Я хочу писать,[15]15
  Эта запись опубликована под названием «Сплошной шум» в «Хердерблеттер», № 4–5, 1912.


[Закрыть]
ощущение непрерывного подергивания на лбу. Я сижу в своей комнате – главном штабе квартирного шума. Я слышу, как хлопают все двери, их грохот избавляет меня только от звука шагов пробегающих через них людей, а еще я слышу, как затворяют дверцу кухонной плиты. Отец распахивает настежь двери моей комнаты и проходит через нее в волочащемся за ним халате, в соседней комнате выскребают золу из печи, Валли спрашивает из передней, словно кричит через парижскую улицу, вычищена ли уже отцова шляпа, шиканье, которое должно выразить внимание ко мне, лишь подхлестывает отвечающий голос. Входная дверь открывается вначале с простудным сипом, переходящим в быстро обрываемое женское пение, и закрывается с глухим мужественным стуком, который звучит особенно бесцеремонно. Отец ушел, теперь начинается более деликатный, более рассредоточенный, более безнадежный шум, предводительствуемый голосами двух канареек. Я уже и раньше подумывал – а теперь канарейки снова навели меня на эту мысль, – не приоткрыть ли чуть-чуть дверь, не проползти ли, подобно змее, в соседнюю комнату, чтобы вот так, распластавшись на полу, умолять моих сестер и их горничную о покое.

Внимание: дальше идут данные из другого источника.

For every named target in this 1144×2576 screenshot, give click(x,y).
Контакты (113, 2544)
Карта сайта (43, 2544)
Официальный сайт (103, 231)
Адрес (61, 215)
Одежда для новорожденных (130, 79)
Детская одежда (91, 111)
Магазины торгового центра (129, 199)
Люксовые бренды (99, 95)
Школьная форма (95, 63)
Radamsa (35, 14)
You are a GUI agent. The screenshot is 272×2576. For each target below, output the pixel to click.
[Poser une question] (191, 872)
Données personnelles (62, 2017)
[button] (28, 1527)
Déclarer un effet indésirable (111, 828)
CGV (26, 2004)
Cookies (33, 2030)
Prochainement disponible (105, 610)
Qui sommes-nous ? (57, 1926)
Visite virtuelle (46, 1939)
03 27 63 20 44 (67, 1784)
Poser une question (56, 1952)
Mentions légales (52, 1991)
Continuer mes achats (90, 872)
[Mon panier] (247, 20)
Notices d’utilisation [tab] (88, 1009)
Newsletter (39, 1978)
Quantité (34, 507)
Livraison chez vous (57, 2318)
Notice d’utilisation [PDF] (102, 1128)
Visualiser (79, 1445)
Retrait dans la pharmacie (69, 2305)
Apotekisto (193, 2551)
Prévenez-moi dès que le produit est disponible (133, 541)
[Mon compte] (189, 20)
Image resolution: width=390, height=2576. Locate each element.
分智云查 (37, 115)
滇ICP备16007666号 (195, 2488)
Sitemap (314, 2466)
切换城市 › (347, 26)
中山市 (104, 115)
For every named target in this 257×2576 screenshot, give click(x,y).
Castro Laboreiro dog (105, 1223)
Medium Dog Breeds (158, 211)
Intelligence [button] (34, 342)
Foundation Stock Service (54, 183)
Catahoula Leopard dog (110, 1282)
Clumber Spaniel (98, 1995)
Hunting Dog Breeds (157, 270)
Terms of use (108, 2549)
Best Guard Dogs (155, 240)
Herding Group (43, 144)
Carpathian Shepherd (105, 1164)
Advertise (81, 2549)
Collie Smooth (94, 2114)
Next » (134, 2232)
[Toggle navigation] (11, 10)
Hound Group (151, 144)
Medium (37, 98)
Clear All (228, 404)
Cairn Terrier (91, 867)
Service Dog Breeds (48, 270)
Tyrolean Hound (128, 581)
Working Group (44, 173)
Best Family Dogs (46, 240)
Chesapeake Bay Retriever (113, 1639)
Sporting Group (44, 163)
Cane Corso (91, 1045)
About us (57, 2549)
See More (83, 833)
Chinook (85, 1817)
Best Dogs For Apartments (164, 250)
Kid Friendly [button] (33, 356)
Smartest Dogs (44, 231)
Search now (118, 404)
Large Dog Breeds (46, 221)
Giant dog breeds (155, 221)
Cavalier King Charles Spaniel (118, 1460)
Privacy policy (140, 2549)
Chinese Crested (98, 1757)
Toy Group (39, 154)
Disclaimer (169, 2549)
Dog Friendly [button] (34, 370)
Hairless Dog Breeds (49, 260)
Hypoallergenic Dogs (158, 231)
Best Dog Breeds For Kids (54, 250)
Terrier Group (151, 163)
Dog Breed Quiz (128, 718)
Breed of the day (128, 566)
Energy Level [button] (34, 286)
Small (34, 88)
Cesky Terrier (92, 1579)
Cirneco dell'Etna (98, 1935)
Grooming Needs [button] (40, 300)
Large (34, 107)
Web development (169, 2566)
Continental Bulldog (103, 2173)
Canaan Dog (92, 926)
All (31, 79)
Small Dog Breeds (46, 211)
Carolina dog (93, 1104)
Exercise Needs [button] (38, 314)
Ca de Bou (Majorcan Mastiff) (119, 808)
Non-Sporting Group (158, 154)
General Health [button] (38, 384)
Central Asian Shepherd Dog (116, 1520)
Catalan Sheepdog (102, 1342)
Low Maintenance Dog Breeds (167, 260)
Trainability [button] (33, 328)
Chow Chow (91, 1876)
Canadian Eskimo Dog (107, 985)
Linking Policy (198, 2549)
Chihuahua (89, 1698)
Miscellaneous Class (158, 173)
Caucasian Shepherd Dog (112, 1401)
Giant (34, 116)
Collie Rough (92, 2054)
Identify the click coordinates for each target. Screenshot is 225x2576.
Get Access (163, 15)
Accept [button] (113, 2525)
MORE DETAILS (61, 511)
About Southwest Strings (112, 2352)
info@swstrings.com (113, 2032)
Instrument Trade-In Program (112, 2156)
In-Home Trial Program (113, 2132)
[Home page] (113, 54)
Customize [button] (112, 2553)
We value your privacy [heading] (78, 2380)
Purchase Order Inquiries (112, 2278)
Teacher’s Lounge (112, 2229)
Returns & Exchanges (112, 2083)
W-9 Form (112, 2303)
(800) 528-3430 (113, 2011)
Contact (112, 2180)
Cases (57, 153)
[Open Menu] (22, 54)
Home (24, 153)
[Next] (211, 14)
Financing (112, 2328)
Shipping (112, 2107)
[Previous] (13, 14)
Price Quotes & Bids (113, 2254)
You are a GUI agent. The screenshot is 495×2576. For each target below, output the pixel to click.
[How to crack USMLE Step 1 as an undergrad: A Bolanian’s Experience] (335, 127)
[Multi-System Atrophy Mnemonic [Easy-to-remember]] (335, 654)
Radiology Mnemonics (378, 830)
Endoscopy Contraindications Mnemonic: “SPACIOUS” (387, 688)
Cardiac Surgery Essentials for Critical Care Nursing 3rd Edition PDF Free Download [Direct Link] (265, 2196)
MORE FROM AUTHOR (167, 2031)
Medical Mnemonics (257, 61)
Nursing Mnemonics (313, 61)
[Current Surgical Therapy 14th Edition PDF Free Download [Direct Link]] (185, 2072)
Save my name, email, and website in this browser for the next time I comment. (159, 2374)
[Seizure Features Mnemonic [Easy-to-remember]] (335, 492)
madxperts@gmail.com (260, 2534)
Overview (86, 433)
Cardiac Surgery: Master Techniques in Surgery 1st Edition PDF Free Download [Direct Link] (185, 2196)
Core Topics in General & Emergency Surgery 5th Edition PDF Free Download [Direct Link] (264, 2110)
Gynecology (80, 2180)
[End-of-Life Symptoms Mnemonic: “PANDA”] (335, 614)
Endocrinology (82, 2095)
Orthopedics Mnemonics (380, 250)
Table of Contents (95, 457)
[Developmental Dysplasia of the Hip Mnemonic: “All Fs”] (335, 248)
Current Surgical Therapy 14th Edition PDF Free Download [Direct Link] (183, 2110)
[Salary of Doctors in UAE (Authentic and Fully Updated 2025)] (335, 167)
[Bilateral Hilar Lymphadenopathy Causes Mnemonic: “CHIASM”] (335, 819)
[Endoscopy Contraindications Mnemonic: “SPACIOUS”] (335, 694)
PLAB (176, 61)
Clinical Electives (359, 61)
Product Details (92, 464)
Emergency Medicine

Горечь, которую я чувствовал вчера вечером, когда Макс читал у Баума мой небольшой рассказ об автомобиле. Я замкнулся в себе и сидел, не смея поднять голову, прямо-таки вдавив подбородок в грудь. Беспорядочные фразы с провалами, в которые можно засунуть обе руки; одна фраза звучит высоко, другая низко, как придется; одна фраза трется о другую, как язык о дырявый или вставной зуб; иная же фраза так грубо вламывается, что весь рассказ застывает в досадном недоумении; то и дело, как волна, накатывается вялое подражание Максу (сюжет то приглушен, то выпячен), иной раз все выглядит как неуверенные шаги на уроке танцев в первые пятнадцать минут. Я объясняю это недостатком времени и покоя, который мешает мне полностью выявить возможности моего таланта. Поэтому на свет появляются всегда только начала – они тут же обрываются; оборванное начало, например, и весь рассказ об автомобиле. Если бы я мог когда-нибудь написать крупную вещь, хорошо выстроенную от начала до конца, тогда история эта никогда не могла бы окончательно отделиться от меня и я был бы вправе спокойно и с открытыми глазами, как кровный родственник здорового сочинения, слушать чтение его; теперь же все кусочки рассказа бегают, как бездомные, по свету и гонят меня в противоположную сторону. И хорошо еще, если я нашел верное объяснение.